Records
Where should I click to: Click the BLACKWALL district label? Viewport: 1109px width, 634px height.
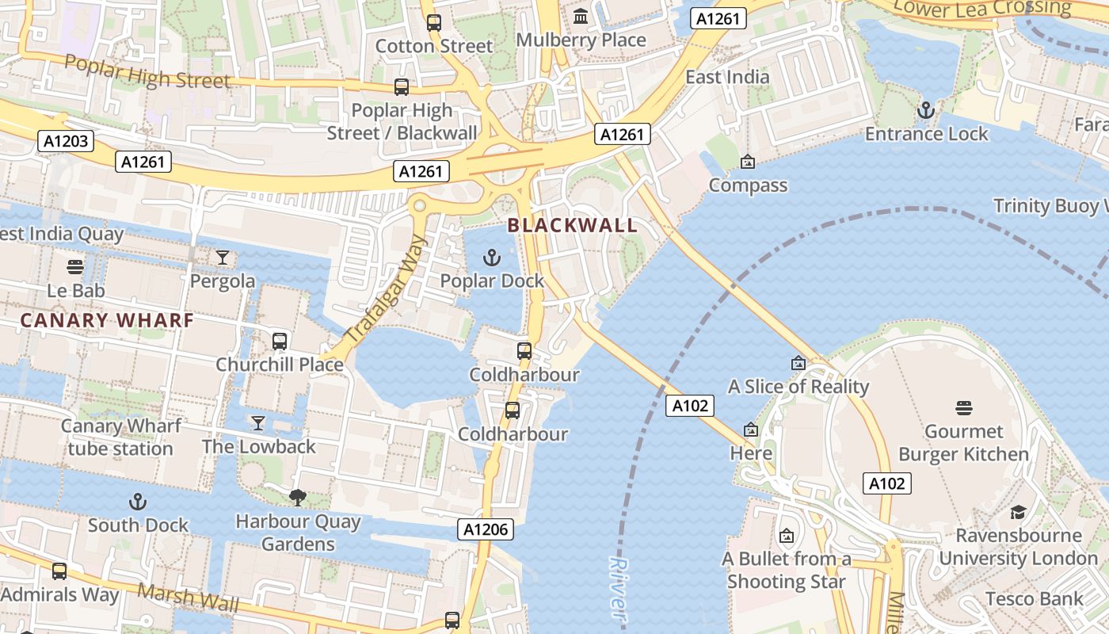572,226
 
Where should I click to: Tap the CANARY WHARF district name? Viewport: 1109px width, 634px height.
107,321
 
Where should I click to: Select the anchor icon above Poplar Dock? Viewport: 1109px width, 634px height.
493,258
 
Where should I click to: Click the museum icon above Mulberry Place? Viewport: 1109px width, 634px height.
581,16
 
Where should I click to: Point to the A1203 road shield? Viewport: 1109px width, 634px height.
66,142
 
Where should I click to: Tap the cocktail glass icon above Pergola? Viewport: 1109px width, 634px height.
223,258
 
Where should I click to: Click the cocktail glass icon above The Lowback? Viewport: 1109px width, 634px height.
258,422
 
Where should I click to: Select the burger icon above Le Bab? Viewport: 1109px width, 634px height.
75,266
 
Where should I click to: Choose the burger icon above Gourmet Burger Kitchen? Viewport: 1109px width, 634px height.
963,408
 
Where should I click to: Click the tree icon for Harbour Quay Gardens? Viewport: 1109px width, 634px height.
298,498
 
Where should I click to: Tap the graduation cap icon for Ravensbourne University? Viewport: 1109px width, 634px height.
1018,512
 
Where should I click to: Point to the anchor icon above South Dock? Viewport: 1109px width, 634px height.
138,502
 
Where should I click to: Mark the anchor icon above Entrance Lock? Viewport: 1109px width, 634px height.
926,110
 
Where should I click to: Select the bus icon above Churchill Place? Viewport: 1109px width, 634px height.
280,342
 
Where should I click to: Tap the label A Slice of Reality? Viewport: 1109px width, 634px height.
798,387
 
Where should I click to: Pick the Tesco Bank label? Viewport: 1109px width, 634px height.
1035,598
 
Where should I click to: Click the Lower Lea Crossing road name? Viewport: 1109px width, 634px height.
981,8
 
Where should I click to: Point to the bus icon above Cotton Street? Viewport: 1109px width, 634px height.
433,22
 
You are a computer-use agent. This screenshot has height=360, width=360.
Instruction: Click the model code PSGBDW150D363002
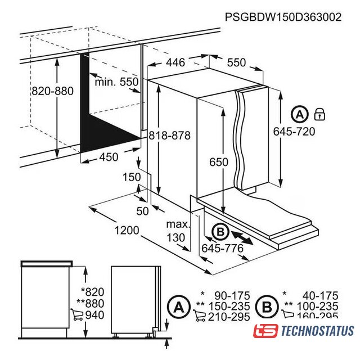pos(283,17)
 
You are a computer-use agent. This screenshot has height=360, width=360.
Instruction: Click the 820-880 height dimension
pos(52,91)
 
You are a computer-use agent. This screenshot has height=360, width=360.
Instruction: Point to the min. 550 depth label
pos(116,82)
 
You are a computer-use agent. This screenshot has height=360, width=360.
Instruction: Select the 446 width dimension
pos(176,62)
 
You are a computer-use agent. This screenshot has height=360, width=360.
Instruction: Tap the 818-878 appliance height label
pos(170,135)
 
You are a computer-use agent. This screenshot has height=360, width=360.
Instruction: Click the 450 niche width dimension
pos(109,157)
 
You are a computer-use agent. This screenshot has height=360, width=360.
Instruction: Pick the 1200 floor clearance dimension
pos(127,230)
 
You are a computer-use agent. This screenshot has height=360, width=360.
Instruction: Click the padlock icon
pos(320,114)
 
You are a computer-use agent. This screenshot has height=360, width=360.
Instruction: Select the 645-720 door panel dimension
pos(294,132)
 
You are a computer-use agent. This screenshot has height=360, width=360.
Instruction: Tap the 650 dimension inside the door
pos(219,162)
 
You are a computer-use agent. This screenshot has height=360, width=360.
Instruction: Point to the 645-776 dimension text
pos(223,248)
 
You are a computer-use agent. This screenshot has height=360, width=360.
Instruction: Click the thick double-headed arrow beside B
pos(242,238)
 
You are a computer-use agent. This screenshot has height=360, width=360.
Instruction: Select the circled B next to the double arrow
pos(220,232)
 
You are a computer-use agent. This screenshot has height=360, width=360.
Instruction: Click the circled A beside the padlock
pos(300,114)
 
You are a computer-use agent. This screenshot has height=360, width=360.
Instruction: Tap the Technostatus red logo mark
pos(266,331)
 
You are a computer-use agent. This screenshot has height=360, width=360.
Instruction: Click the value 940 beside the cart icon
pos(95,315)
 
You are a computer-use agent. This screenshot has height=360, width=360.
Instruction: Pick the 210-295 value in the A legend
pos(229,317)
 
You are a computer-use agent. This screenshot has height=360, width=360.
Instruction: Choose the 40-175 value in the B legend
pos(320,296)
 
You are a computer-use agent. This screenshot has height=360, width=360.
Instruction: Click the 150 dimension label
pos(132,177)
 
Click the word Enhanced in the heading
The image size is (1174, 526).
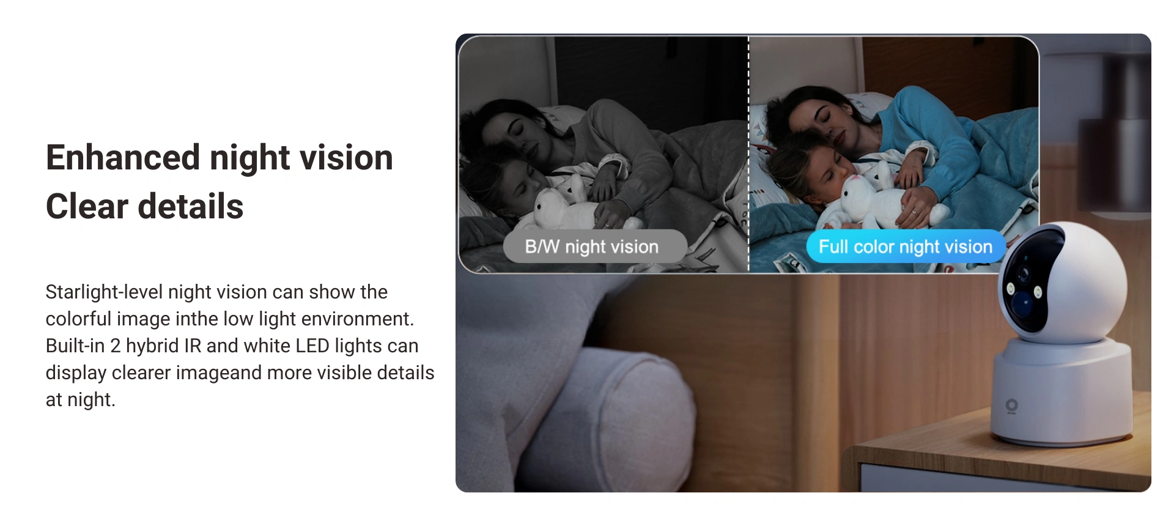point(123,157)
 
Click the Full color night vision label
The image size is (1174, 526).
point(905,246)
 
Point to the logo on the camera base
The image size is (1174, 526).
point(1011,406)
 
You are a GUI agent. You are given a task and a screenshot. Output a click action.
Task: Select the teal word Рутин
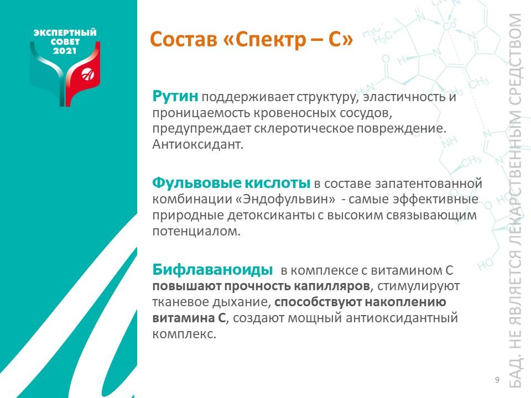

__What you will do__
Please state how many of the lines above contain the string "value", matching case exactly. Give only the number.

__Solution__
3